Healthy Living on on August 6 2021 by Bob's Red Mill

Tempeh vs. Tofu: What's the Difference?

Whether you're transitioning to a plant-based diet or want to try adding a new kind of protein to your meals, tempeh and tofu are delicious meat alternatives to start with. 

Loaded with protein and nutrients, both of these superfoods are derived from soybeans creating a flavor and texture that's incredibly versatile. Add tofu to your next stir fry, or crumble tempeh atop your ideal salad. These two ingredients are a favorite among vegans and meat-eaters alike!

Though tempeh and tofu may be derived from the same ingredient, they're pretty different. Knowing when to use each is a vital part of making a healthy and delicious meal. To understand the differences between tempeh and tofu, we must take a closer look at how each ingredient is made, prepared and the many recipes you can create with it. Let's get started!

What is Tofu?

If you're a fan of plant based protein, then you've probably tried tofu before. Whether you choose to order tofu at a restaurant or prepare it yourself at home, knowing where tofu comes from is essential to understanding this superfood's benefits. Tofu's main ingredient is soybeans. A bit different from the fuzzy edamame you'd typically enjoy with soy sauce, the soybeans used to make tofu are mature white soybeans. 

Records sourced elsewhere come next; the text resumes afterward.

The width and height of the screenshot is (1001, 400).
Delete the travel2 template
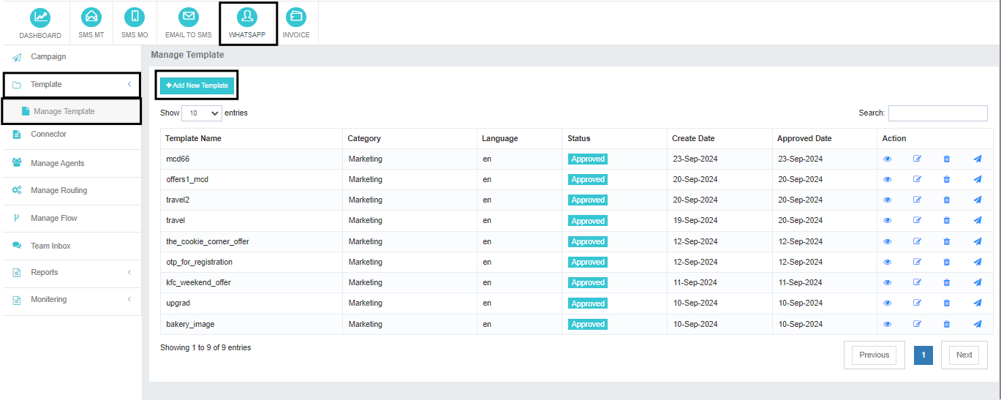point(947,200)
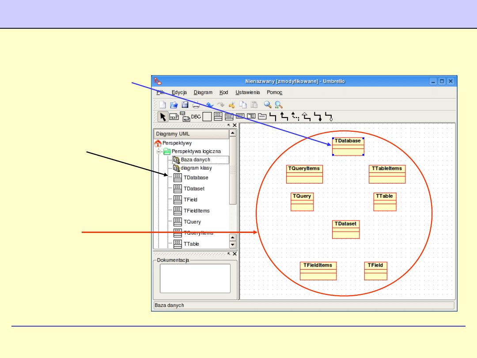Click the scissors Cut icon
477x358 pixels.
coord(231,105)
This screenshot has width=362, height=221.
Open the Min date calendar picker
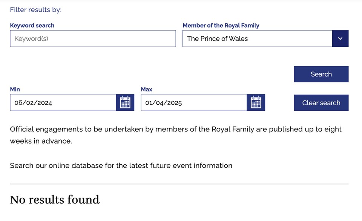click(x=125, y=102)
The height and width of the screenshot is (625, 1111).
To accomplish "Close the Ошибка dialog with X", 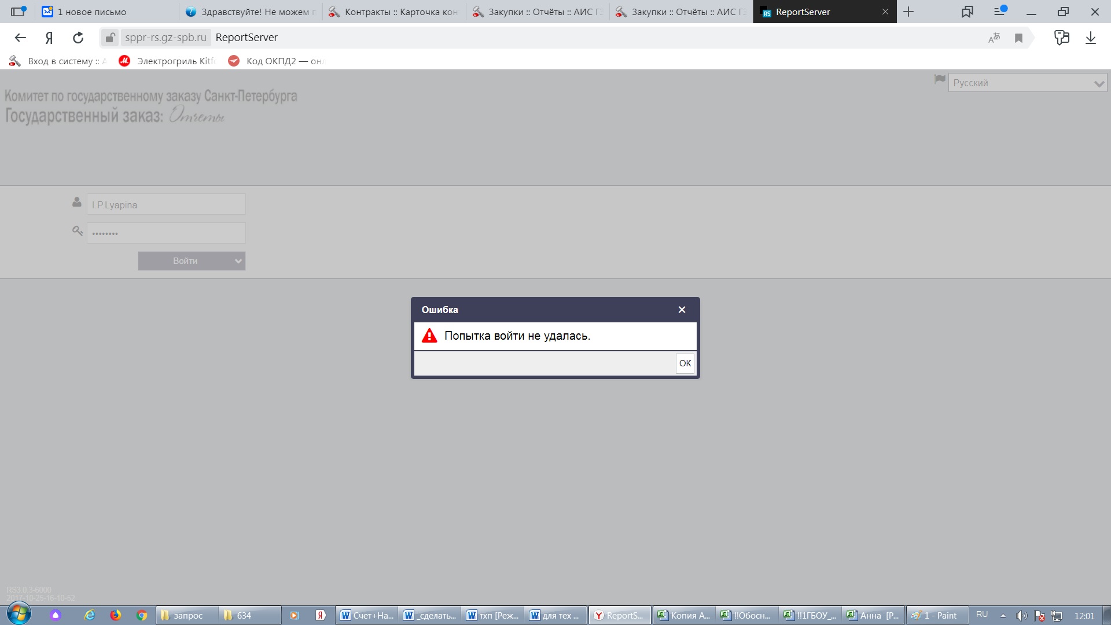I will point(682,310).
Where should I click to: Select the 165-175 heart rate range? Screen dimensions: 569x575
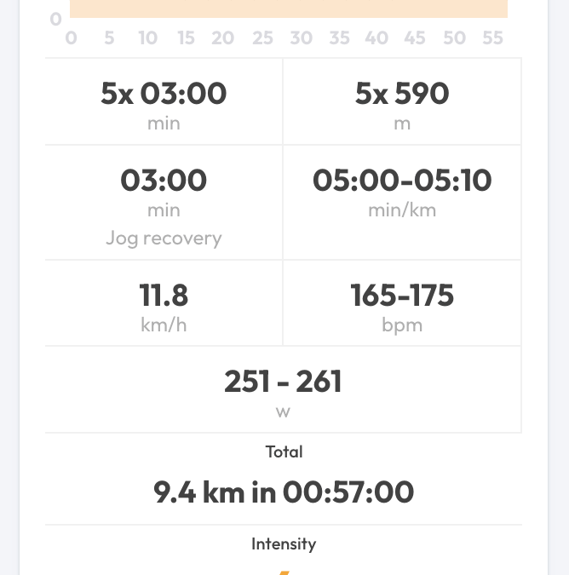[x=402, y=295]
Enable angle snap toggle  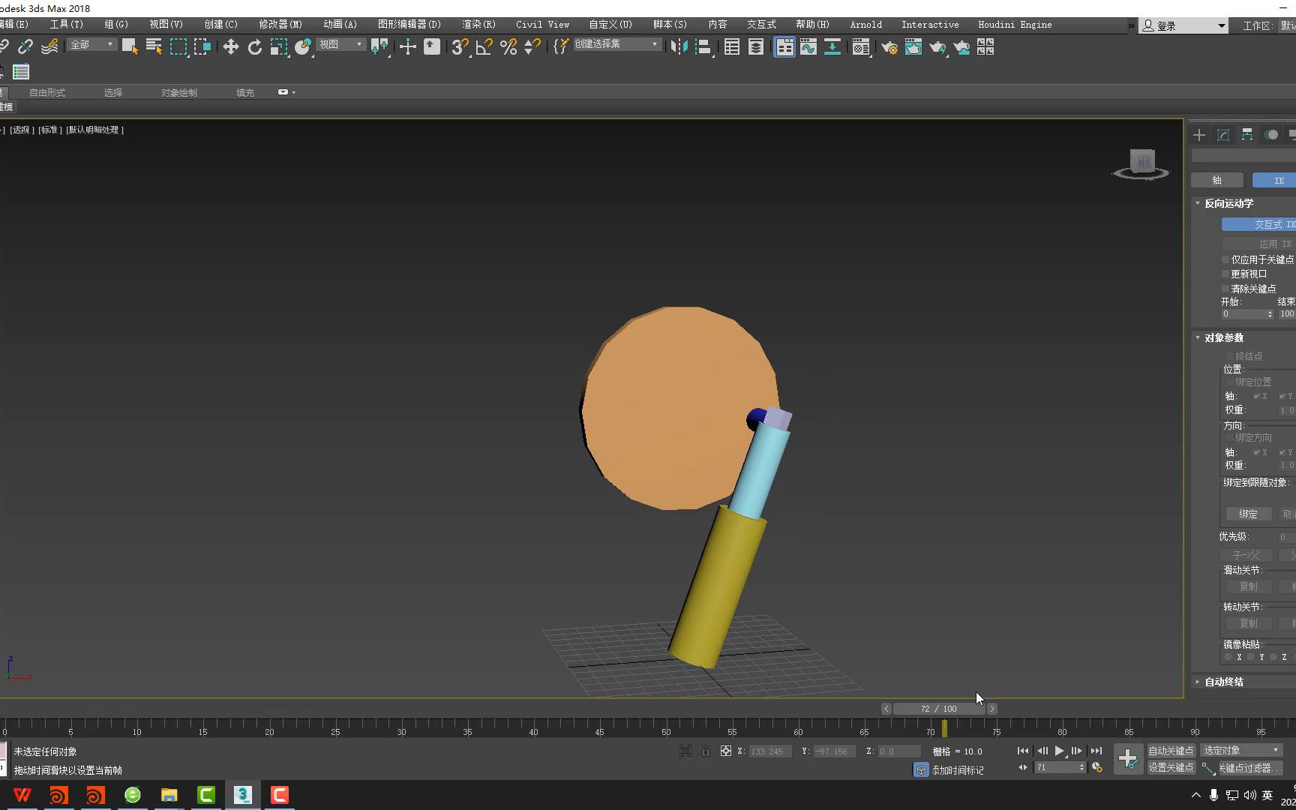[x=484, y=47]
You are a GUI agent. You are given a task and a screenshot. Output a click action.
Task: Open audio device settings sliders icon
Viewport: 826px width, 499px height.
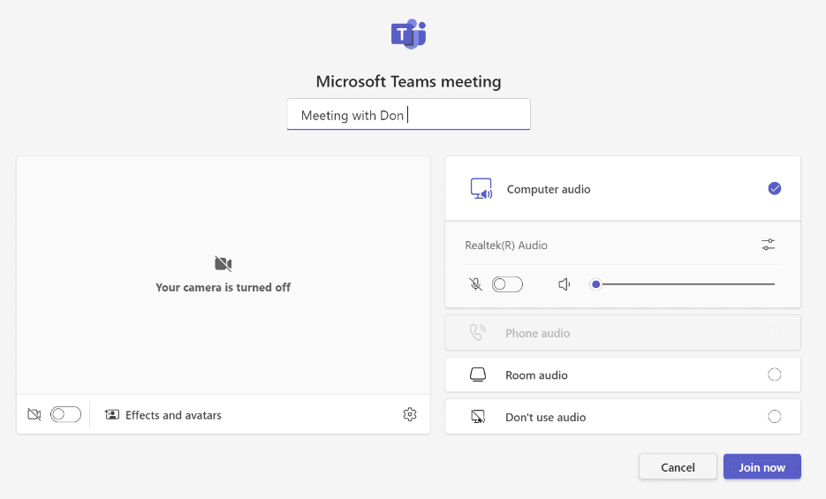coord(768,245)
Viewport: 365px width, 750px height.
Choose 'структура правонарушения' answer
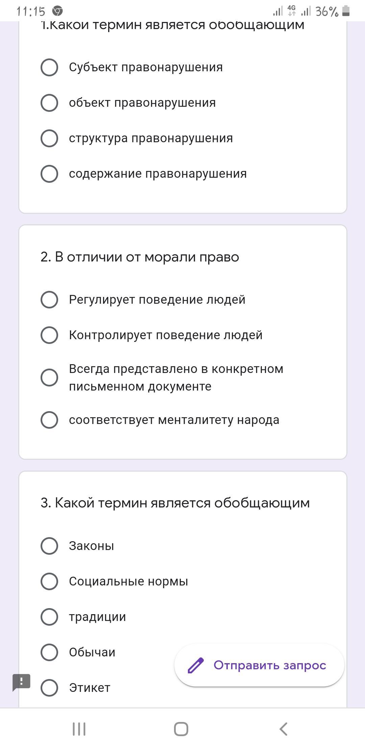pos(49,138)
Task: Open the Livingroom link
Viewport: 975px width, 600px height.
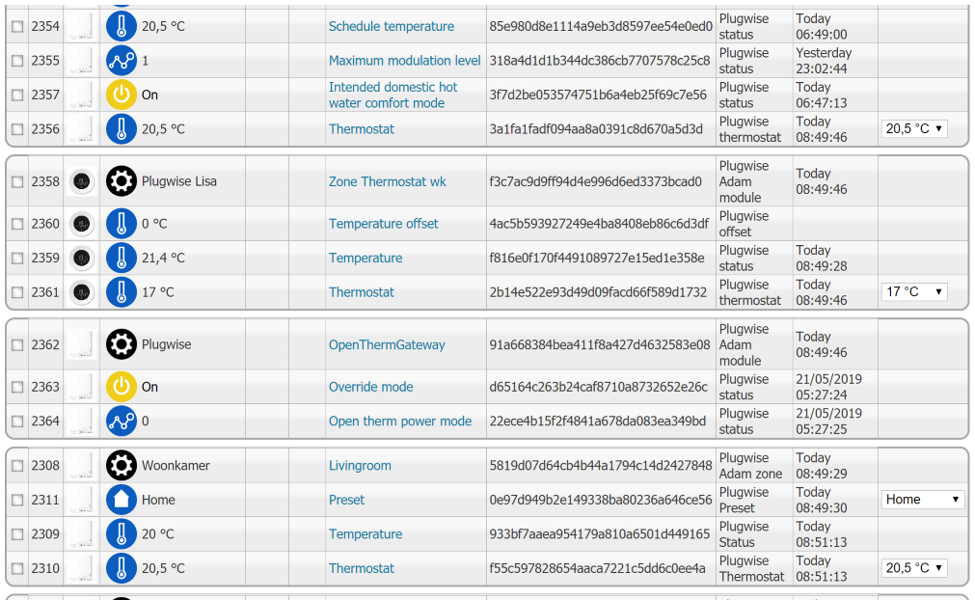Action: [360, 465]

To make a block of tofu that can be purchased in stores, the mature soybeans are pressed and turned into soybean milk that is then combined with a coagulant like magnesium chloride and pressed to make a cheese-like compressed soy milk. Then, the block of tofu is now ready for all of your cooking ventures. The length of pressing time determines the firmness of the tofu. The longer a block of tofu is pressed, the more firm it will be.

Types of Tofu

Diced Silken tofu on rustic background, top view, close up

When adding tofu to your at-home recipes, it is crucial that you choose the right type. Various types of tofu can be found on grocery store shelves, and knowing which to choose is the key to creating a great-tasting meal. Before you head to the grocery store to grab a block of tofu, review the different types below and determine which will work best in your recipe.

Soft Tofu

Now that you know that the firmness of tofu is directly related to the amount of time it's been pressed, you can probably guess that soft tofu has been pressed for the least amount of time. Pressed just enough for the tofu to hold form, soft tofu has a lighter and creamier texture than other types. A smooth block with a texture similar to Jell-O, soft tofu has a mild, milky flavor. It can be added to everything from desserts to smoothies. 

Silken Tofu

An increasingly popular type of tofu, silken tofu, is different from the rest. Instead of mixed with a coagulant, silken tofu is made with soy milk that's thickened without curdling. Its silky appearance and delicate texture require light handling. It is often added to creamy recipes and blended into foods like puddings, salad dressings and dips. It can also be used as an egg substitute for baking. 

Medium/Medium Firm Tofu

The most common type of tofu, medium tofu, is rougher in texture than soft tofu. The curds in a block of medium tofu are visible, and its moderate moisture content makes it ideal for recipes that require minimal handling. 

Firm Tofu/Extra Firm Tofu

Pressed for a longer time than soft and medium tofu, firm tofu holds up well to frequent handling and can be incorporated into most types of cuisine. Additionally, because it contains less liquid than softer varieties, it cooks much more quickly too!

What is Tempeh?

What Foods Contain Soy? | Bob's Red Milll

Now that you know a bit more about tofu, it's time to talk about tempeh. Often overshadowed by tofu's popularity, tempeh is a superfood that boasts impressive benefits of its own. As a plant-based health food, tempeh isn't just for vegans anymore. Its popularity has made it easy to find on grocery store shelves, but what do we really know about this plant-based protein? Here's what the Bob's Red Mill Experts have to say about this beloved meat alternative.

How is Tempeh Made?

Like tofu, tempeh is made from soybeans. However, various other beans, whole grains and flavorings are usually added in as well. To make tempeh, soybeans are first cooked and then fermented and formed into a block. Known for its high protein content, soy tempeh boasts several health benefits. High in vitamins and minerals, soy tempeh is often considered a healthy food and can be found in the refrigerated section of most grocery stores.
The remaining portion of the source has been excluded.